Les projets de fictions préhistoriques courent assez peu les studios, ces temps derniers, pour que l’on s’intéresse au dernier film d’Albert Hughes, huit ans après son précédent long-métrage Le Livre d’Eli coréalisé avec son jumeau Allen — même en soupçonnant que ce cinéaste ne devrait pas réinventer le feu. Situé quelque vingt mille ans avant notre ère, Alpha se présente comme un film d’aventures initiatique construit autour d’une étape non négligeable de la civilisation humaine : la domestication d’un animal (en l’occurrence le loup) par l’homme qui, jusque-là, n’avait avec les autres espèces de ce règne qu’un rapport de prédateur ou de proie. Le scénario articule cela consciencieusement, quoiqu’encombré de réflexes d’écriture assez balourds : une ouverture en flash-forward dispensable (recette de mise en bouche spectaculaire désormais usée), puis une entrée en matière laborieuse s’appesantissant sur les handicaps personnels que devra surmonter le héros, fils de chef de tribu pas vraiment aussi endurci que son père. Quand une expédition de chasse au bison tourne mal pour lui, le jeune homme est laissé pour mort et abandonné par les siens en pleine nature, avant de se relever. Livré à lui-même tandis qu’il cherche le chemin du retour, il est amené à prendre soin d’un loup qu’il a lui-même blessé, et les deux êtres de nouer alors une relation particulière.
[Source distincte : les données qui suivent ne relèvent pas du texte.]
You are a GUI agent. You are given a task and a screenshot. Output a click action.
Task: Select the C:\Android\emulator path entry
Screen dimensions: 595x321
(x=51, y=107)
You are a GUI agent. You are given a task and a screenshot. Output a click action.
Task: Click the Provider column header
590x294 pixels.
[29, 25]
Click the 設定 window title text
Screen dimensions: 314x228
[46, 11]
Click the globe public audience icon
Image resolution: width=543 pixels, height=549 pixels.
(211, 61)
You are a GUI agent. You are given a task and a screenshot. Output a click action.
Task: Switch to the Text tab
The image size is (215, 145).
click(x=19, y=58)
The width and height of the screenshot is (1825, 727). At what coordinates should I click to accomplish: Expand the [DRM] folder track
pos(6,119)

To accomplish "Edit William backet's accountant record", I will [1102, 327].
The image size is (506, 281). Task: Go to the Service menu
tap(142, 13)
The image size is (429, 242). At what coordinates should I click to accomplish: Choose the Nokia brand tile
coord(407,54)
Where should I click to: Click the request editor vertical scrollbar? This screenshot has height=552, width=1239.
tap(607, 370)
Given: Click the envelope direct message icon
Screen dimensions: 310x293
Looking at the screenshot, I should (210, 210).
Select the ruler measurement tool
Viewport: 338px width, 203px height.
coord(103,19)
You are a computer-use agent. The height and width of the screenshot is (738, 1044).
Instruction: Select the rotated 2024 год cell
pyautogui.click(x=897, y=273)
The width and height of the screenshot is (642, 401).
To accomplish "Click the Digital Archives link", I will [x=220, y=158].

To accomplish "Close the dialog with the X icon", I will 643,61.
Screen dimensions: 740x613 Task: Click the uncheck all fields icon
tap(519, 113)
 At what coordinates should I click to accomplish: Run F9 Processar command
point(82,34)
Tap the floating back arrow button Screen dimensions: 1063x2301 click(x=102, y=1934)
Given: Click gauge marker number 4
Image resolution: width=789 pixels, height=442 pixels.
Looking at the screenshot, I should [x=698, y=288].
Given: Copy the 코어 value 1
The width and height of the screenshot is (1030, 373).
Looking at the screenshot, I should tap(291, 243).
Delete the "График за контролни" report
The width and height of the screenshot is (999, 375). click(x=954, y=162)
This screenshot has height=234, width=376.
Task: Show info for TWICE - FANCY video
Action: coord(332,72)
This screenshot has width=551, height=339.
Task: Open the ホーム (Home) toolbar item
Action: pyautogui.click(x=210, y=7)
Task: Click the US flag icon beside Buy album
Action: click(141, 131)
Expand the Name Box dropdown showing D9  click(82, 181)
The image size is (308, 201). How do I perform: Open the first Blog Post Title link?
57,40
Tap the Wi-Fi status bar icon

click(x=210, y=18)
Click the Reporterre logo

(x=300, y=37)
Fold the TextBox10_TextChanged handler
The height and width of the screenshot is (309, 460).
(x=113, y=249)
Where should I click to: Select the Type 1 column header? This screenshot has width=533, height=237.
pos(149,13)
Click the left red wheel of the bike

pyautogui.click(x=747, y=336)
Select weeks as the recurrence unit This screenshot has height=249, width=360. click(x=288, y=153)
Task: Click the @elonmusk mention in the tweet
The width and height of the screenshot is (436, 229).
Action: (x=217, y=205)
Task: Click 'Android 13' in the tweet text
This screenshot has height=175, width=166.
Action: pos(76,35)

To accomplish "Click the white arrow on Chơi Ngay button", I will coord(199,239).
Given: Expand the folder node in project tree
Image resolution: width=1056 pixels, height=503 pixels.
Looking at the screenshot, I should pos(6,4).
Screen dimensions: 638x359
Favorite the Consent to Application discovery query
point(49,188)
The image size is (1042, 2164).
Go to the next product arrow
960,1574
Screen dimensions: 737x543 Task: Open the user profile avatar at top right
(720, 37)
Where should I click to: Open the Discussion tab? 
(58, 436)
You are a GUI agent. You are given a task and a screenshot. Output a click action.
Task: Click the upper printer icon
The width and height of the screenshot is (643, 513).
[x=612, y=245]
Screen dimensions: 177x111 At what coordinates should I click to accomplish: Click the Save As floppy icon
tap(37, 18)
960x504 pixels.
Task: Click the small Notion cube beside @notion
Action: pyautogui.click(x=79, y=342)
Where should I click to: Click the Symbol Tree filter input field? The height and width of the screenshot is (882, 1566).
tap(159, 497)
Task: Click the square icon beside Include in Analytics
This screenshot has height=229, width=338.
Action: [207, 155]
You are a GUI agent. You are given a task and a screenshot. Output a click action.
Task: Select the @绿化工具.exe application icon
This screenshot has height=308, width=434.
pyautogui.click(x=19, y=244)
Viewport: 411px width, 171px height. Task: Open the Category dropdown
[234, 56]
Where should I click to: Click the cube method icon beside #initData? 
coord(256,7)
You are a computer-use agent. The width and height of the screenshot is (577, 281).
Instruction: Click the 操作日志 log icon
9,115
Une balade pas trop sauvage
Le film suit un programme minimal de survival dans une nature à laquelle la direction artistique tâche de rendre la beauté supposée des temps où elle était absolument vierge. L’ironie est que l’exécution du programme d’action se trouve quelque peu distraite par cette attention envers la joliesse des décors. Comme dans Le Livre d’Eli, Hughes se laisse aller à des envolées plastiques bien démonstratives dont on croirait certaines tout droit sorties de comic-books (quand des plans ressemblent à des aplats), avec ici un soin tout particulier pour les paysages, leurs lignes à mettre en valeur, les cieux à remplir autant que possible de constellations, de lucioles, d’aurores boréales. Cet effort d’enjolivement fait ressembler le film, à l’arrivée, à une coquille chatoyante et pas tout à fait vide, mais dont le contenu manque de nervosité, entre la longuette présentation du héros déjà évoquée, dilapidatrice d’énergie, une scène vraiment impressionnante (la « résurrection » du héros au bord d’un précipice), puis un récit de survie et de voyage qui déçoit. Faute d’une réelle démarche de mise en scène pour traiter le péril du voyageur solitaire comme un enjeu égal à celui de la beauté des paysages ou de la fidélité du loup, l’esprit d’urgence escompté cède la place à un esprit de balade agrémenté de quelques péripéties machinalement déployées, sans qu’on partage profondément le sentiment de mise en danger du protagoniste.
L’origine du spécisme
Reste, au cœur de la coquille, au moins un enjeu qu’on espère un moment voir s’élever au-dessus des balises minimales du récit : une peinture du rapport de l’humain à l’animal, un peu plus ambigu qu’il n’y paraît (malgré la simplification notable du processus de domestication). Il n’est évidemment pas anodin que ce soit un personnage de mâle peu dominant et piètre chasseur, malhabile à allumer un feu, incapable de tuer une bête de la taille d’un porc (ou a fortiori d’un bison), qui se découvre soudain les « vertus » qui lui manquaient dans son rapport à une créature qu’il a en premier lieu assujettie par la violence et dont, sous couvert de bonté, il fait un animal domestique (pour ne pas dire : un chien). Il est permis de voir là la base d’une mise en perspective de l’affirmation de l’homme au sein des espèces vivantes, de sa propension à dominer par la force comme par la douceur, et on peut regretter que ce film d’aventures trop programmatique ne s’aventure pas plus avant sur ce terrain-là.